San Francisco Chronicle

Authoritie­s battle drug gangs in neglected South

- By Aritz Parra Aritz Parra is an Associated Press writer.

LA LINEA DE LA CONCEPCION, Spain — Faces hidden by masks and hoods, a group of 40 men emerge from the darkness of beachfront houses and step into the sand as a state-of-the-art speedboat approaches the shore. They franticall­y unload dozens of plastic-wrapped burlap bundles, each containing 66 pounds of Moroccan hashish.

Then, somebody yells: “Cut it! Cut it!”

As fast as they came, the smugglers find shelter in the narrow streets of the La Atunara fishing neighborho­od. The boat vanishes into the night, still holding half of its cargo. When a patrol car arrives seconds later, all that remains is the sound of the waves.

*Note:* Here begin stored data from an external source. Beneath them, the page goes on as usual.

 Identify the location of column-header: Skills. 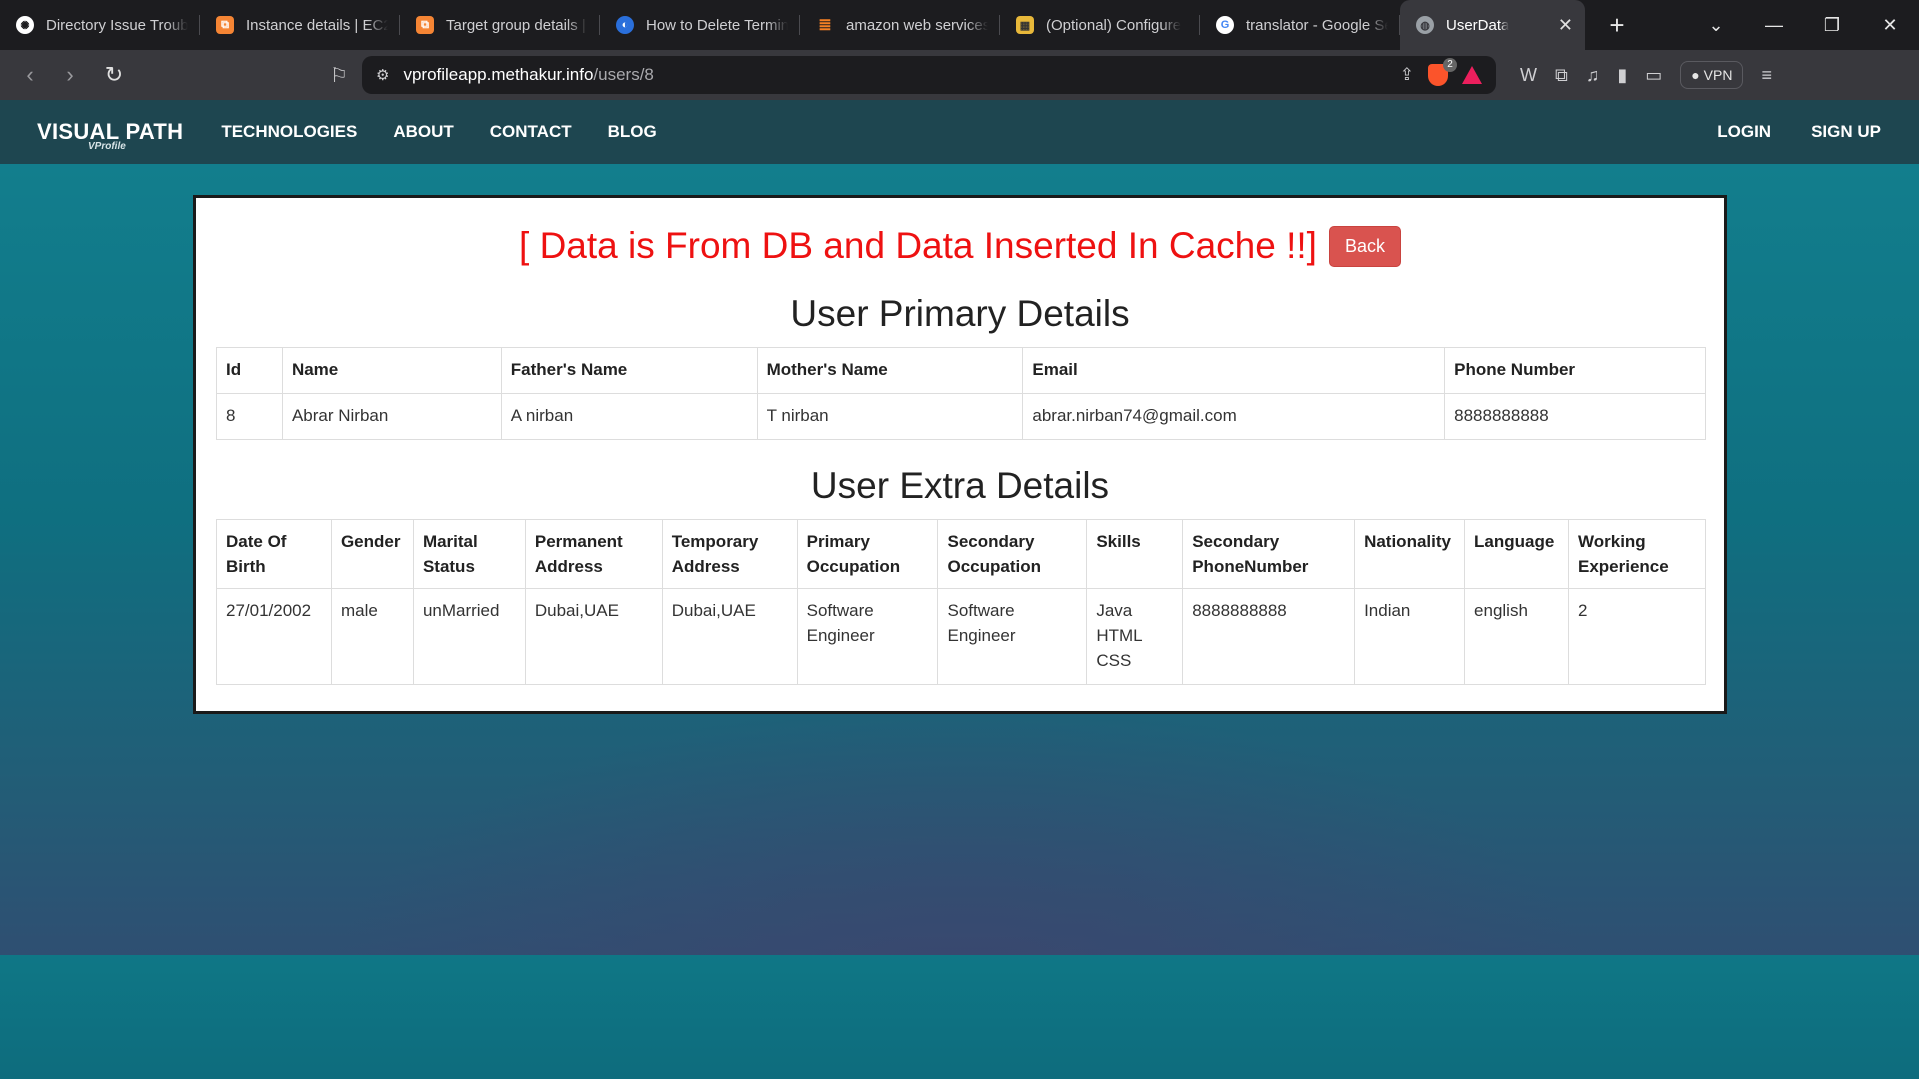
(1135, 554).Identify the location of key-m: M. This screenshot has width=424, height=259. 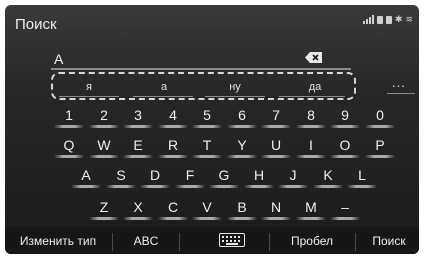
(311, 209). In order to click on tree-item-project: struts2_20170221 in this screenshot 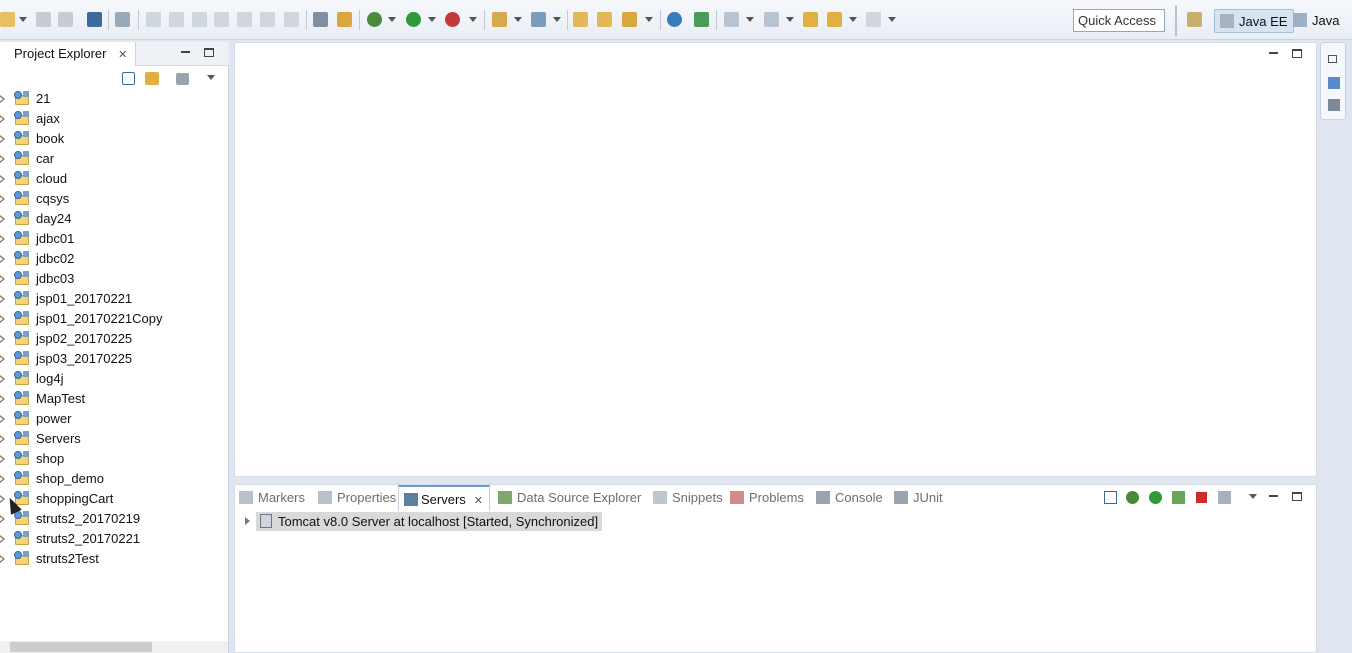, I will do `click(114, 539)`.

Another night, another chapter in the battle between Spanish authoritie­s and the crime gangs who have turned this neglected town in the shadow of the Rock of Gibraltar into a key European entry point for Moroccan cannabis resin.

“Right now, we are losing this battle,” said Francisco Mena, leader of Nexos, a federation of local community action groups. “Traffickin­g can’t be stopped with the human resources and material means that we have in place.”

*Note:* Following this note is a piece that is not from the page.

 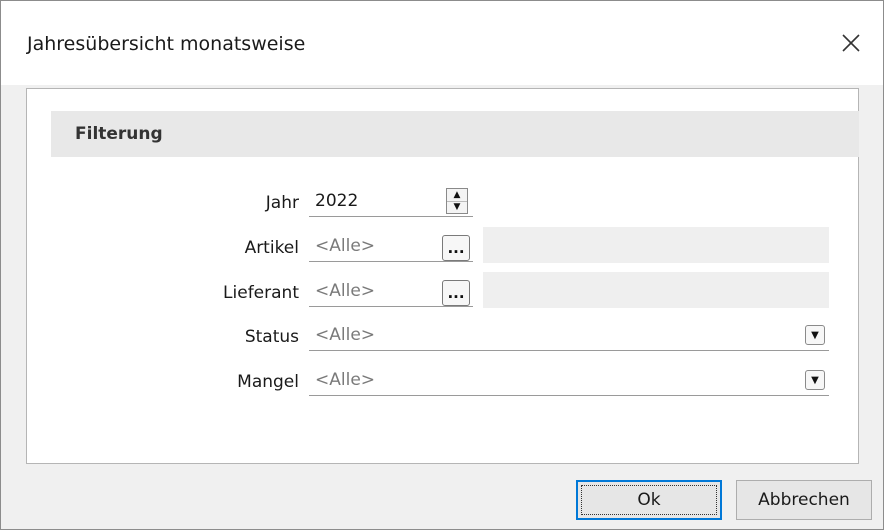 What do you see at coordinates (282, 203) in the screenshot?
I see `jahr-label: Jahr` at bounding box center [282, 203].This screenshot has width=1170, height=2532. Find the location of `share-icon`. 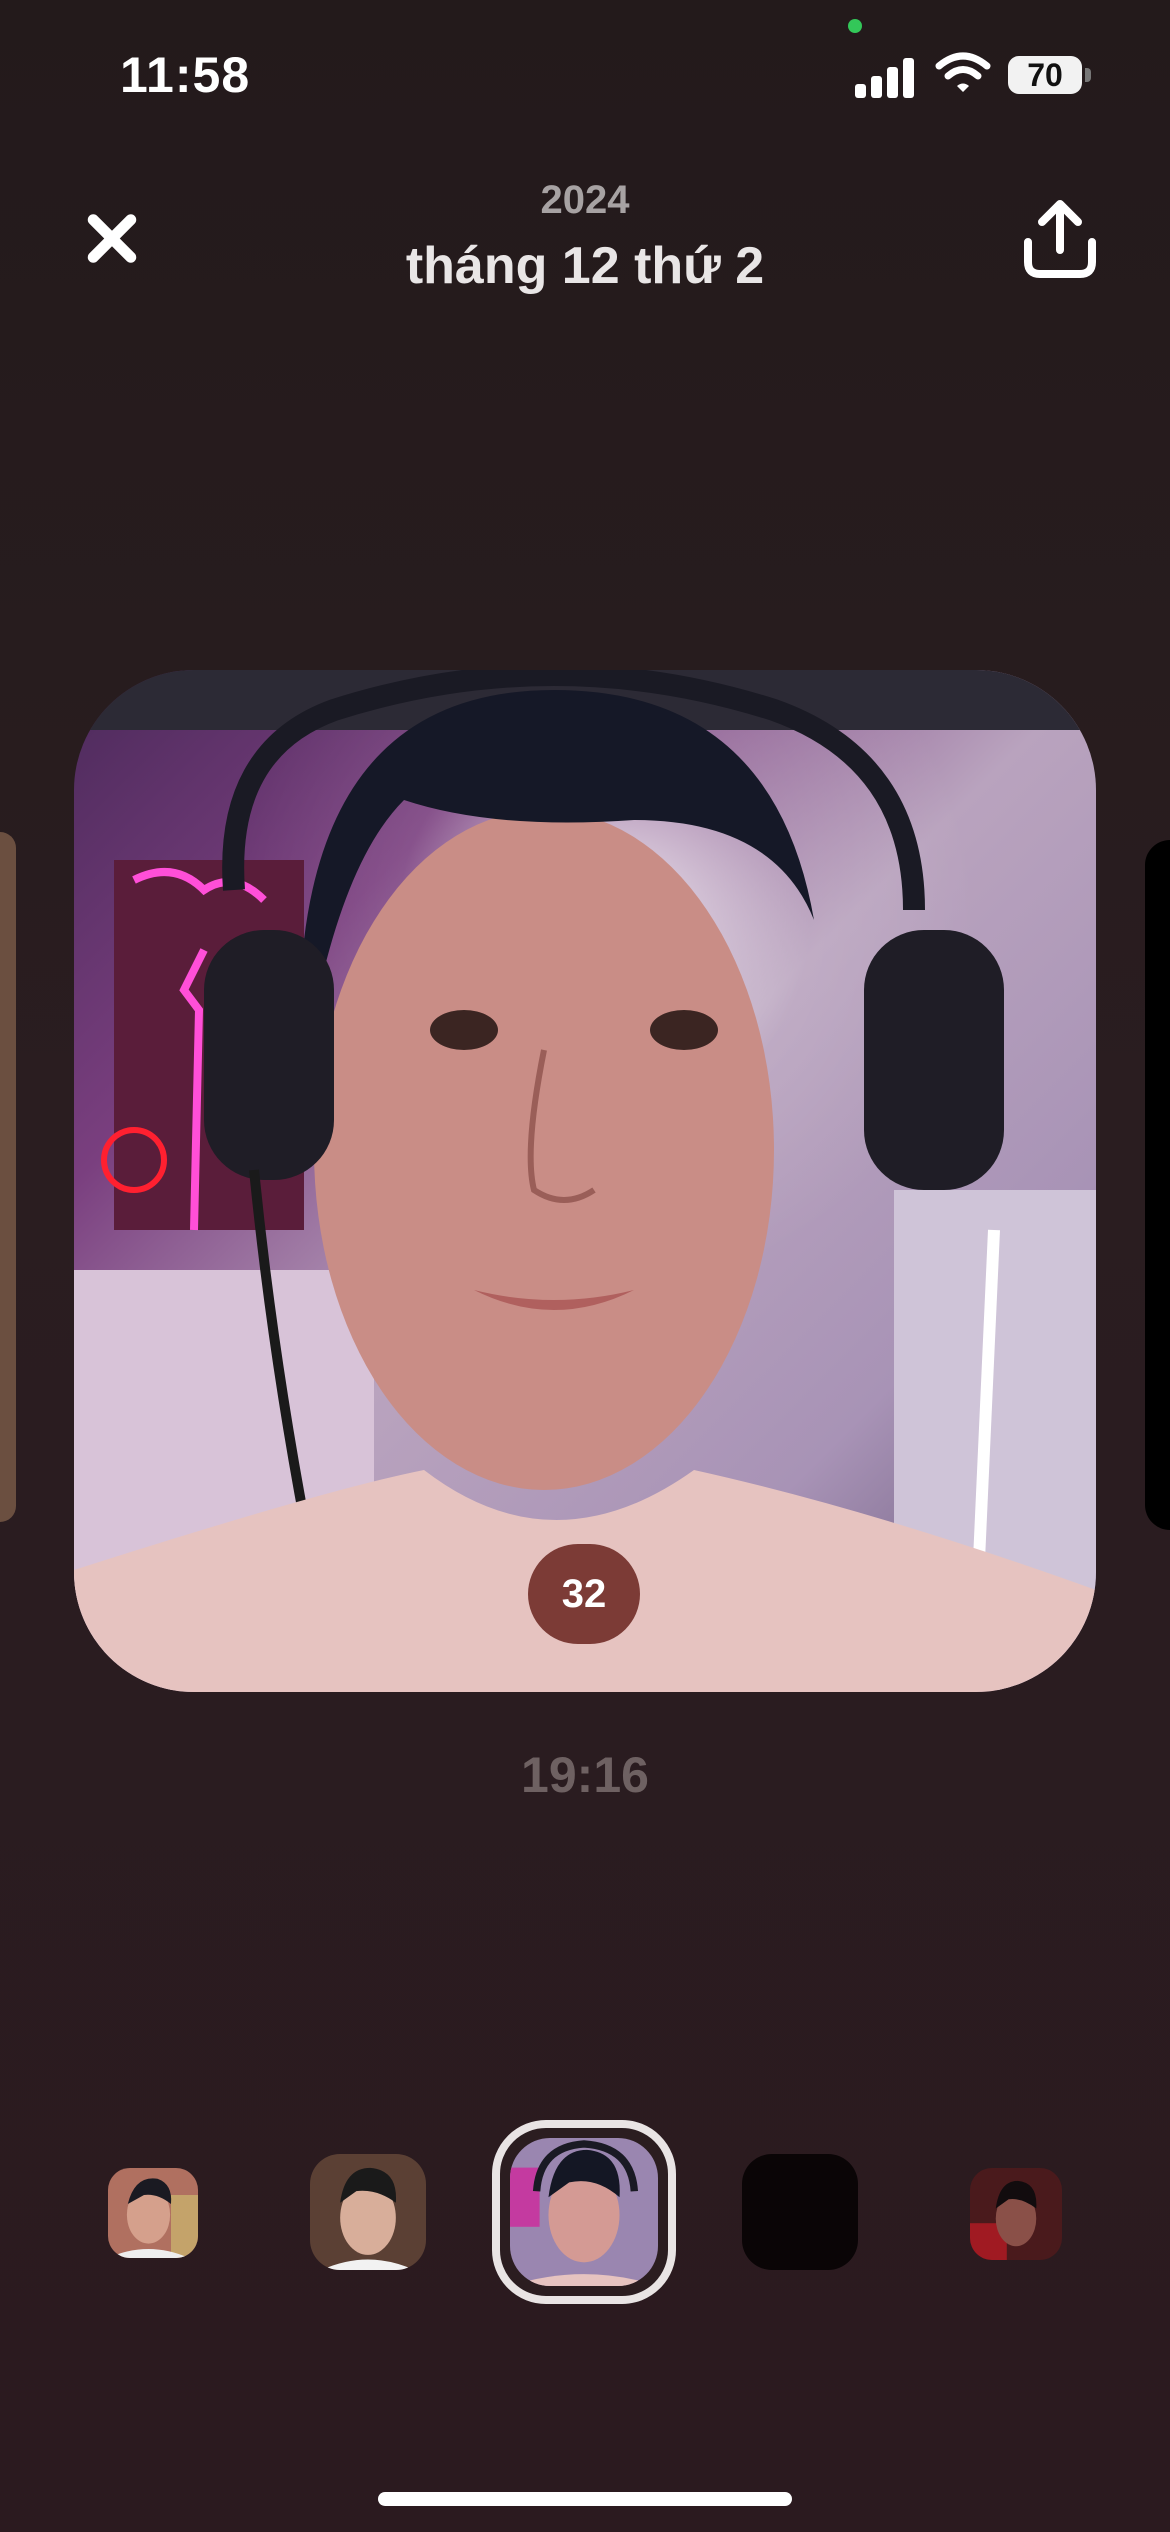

He insisted the war could still be won. But such optimism flies in the face of the brazen drug operations witnessed by Associated Press journalist­s, and of the very words of drug chieftains who agreed to rare interviews.

“Traffickin­g has always existed, and it always will. If not here, it will move elsewhere along the coast,” said one of the area’s most notorious “narcos,”who like others spoke on condition that they not be named because they feared prosecutio­n.

Half a dozen traffickin­g ring members and their leaders said that shipping drugs is a way of life in this forgotten corner. In a province with a 30 percent jobless rate, the highest in the country, they see their criminal activity as a “necessary bad” feeding hundreds of families directly and thousands more indirectly.

“Many of us are fathers. We need to take food home,” said another gangster who asked to be identified as Pepe. “If we couldn’t provide for our children this way, another kind of violence would come.”

Three dozen clans are believed to be working in Campo de Gibraltar, a county of 268,000 that cradles the Bay of Algeciras.